I'm starting to waddle. I don't think I ever did that during my pregnancy with Delaney (or, if I did, memory loss has been kind to me in that department). Despite a modest weight gain thus far, I suddenly started to look huge in the last day or two (and I know this is true because my husband agrees with me on this fact and thinks that I'll be birthing a 14-pounder this time around - Delaney was 10 lbs., 6 oz.). I feel even huger than I look (Huger. Is that even a word? It must be a word. It sure feels like a word.). New baby is growing by leaps and bounds and leaping by bounds and, well, whatever. He sure does move a lot. Which is good because it means I'm not constantly freaking out, wondering if he's OK in there. But it's just so different from when I was pregnant with Delaney.
Time is falling away and before I know it, he'll be here. Fall always goes by too quickly for me. It's my favorite season, the one with the pleasant weather that leads up to all the fun and frolicking of the holidays with family and friends. I think time will pass even faster this year because I'm not quite ready for new baby to get here yet. We have so much to do. We still live in this tiny house and while we're resigned to staying for the time being, we have some changes to make before he gets here.
New baby and Delaney will share a room so I'm in the process of a small redecoration project which I want to have done before his birth. And, we're hoping to transform our sun room into a usable utility room so I don't have to schlep both kids outside in winter to do the laundry (our washer and dryer currently reside in a room off of the garage and come rain, shine, sleet, unbearable heat or (rarely) snow, you can find me out in that dingy, dirty room fighting to keep the freshly washed clothing clean as I dodge bees or spiders or whatever's currently living out there.

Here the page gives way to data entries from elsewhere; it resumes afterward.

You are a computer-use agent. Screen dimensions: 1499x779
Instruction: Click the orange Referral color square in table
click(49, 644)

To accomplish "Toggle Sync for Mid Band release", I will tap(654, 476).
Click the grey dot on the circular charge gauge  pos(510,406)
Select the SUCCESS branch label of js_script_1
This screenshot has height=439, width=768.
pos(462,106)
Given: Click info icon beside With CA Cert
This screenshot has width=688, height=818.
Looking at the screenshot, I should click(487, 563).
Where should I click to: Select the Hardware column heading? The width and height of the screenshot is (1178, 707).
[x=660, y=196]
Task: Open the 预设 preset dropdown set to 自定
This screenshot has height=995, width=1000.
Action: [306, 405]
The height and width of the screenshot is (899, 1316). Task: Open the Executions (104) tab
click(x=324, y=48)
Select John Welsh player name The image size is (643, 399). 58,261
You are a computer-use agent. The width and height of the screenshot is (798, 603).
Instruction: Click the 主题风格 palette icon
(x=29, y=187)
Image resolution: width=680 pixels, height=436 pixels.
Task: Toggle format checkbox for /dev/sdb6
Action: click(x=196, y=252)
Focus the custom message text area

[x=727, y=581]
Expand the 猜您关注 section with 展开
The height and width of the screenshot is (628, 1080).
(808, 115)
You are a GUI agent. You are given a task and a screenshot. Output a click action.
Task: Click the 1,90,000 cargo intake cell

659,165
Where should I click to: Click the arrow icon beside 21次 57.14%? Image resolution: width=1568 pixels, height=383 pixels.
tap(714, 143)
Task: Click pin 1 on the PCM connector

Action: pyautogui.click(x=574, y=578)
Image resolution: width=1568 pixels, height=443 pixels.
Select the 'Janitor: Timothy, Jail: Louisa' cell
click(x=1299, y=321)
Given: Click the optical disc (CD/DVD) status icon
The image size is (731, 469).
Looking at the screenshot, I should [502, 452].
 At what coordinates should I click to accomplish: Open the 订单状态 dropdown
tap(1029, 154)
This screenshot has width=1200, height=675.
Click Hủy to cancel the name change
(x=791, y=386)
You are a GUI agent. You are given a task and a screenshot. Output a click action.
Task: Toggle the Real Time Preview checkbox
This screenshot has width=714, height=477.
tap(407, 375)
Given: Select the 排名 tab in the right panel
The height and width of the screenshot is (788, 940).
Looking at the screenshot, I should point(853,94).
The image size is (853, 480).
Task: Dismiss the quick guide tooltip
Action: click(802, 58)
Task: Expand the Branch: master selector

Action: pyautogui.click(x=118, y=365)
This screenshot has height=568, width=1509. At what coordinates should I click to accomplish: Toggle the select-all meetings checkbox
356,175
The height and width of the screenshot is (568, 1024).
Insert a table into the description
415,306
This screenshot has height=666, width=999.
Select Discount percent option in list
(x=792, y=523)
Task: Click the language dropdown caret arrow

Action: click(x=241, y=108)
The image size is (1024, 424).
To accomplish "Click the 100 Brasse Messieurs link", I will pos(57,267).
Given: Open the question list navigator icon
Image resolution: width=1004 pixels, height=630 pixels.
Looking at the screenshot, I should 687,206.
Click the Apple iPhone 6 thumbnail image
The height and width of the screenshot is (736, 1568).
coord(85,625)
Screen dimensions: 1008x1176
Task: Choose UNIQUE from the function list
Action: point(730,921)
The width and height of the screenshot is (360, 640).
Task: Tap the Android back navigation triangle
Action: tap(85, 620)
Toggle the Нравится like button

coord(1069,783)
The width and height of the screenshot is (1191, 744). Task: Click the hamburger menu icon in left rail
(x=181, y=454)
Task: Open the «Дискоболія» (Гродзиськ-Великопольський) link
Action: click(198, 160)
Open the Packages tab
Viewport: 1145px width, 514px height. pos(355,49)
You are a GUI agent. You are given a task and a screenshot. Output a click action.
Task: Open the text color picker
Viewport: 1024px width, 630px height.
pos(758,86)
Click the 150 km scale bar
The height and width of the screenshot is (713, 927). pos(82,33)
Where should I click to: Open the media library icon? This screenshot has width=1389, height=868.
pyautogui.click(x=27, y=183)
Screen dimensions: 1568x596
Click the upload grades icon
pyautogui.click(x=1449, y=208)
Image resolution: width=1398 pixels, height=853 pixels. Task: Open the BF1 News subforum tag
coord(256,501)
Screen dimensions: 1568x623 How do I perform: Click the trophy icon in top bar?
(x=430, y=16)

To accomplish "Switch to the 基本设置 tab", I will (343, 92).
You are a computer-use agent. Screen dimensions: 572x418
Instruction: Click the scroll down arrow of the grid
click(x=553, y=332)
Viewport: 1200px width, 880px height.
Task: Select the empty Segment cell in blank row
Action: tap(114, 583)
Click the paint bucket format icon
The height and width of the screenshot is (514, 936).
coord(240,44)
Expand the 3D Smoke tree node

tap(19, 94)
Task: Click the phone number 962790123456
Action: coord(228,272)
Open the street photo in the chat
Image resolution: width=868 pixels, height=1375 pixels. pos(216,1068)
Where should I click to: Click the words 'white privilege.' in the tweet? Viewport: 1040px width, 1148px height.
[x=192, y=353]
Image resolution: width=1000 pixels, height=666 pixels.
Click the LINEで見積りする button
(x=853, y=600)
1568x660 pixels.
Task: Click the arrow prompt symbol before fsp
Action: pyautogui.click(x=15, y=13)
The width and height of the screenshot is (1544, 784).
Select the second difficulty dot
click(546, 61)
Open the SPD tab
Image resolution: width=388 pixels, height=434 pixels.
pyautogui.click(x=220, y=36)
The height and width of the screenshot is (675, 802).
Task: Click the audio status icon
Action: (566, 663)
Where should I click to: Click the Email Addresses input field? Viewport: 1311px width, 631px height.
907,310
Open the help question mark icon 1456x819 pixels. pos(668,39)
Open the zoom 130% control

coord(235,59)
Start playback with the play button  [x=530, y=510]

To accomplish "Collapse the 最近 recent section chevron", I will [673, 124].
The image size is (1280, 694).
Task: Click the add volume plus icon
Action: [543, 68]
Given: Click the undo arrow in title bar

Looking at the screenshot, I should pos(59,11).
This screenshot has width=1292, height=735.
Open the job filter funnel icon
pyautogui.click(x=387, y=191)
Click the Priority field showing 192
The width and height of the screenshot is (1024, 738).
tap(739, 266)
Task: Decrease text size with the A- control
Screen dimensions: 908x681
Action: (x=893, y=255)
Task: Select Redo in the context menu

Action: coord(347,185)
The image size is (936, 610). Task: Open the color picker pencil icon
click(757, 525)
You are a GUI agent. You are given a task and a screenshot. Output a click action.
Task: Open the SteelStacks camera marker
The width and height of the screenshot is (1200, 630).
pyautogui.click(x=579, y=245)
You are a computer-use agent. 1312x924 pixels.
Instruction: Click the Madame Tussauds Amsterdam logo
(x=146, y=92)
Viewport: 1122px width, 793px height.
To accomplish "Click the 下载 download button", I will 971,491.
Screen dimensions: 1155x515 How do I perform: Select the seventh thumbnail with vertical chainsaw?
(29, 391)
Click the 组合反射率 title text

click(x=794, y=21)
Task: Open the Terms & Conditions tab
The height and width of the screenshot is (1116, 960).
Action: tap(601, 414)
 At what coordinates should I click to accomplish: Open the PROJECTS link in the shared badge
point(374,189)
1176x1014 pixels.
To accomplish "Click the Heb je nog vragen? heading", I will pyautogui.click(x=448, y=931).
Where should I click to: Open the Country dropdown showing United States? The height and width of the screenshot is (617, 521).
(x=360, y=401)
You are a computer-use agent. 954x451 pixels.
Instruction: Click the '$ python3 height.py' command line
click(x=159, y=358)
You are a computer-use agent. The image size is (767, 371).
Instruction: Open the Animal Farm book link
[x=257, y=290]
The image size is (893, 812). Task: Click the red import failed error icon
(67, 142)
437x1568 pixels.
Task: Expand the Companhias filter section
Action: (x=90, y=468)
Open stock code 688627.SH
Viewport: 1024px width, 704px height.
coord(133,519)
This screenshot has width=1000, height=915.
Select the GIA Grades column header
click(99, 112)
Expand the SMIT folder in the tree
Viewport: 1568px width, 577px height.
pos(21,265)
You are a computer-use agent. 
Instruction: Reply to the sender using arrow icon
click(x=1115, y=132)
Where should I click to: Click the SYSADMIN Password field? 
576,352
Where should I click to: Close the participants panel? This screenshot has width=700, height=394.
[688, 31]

Heaven, it ain't.
The time is flying by too and I don't know if we'll be able to take the beach trip with Delaney that we'd hoped for. And Roger and I also wanted to go on a romantic getaway for a weekend to celebrate our anniversary this month. But between those home projects, a pending garage sale, the eventual Christmas shopping and wrapping and everything that needs to be done in the next two months, I don't know how we'll fit those trips in. Still, I hope we do. Or, I hope that we can go on at least one of them. We haven't had a family trip since our car-trek across America in June and Roger and I haven't been away, alone, together since January (and that "trip", lovely as it was, was only to a downtown hotel for 19 hours). We need to make time to be alone now, before new baby comes, because once he gets here it'll be a long, damn time before we're afforded the chance to be alone like that in the near future.
I guess what I'm saying is that the nesting hasn't kicked in, but the panic sure is starting to. How can we fit in everything that we need and want to before December 29th?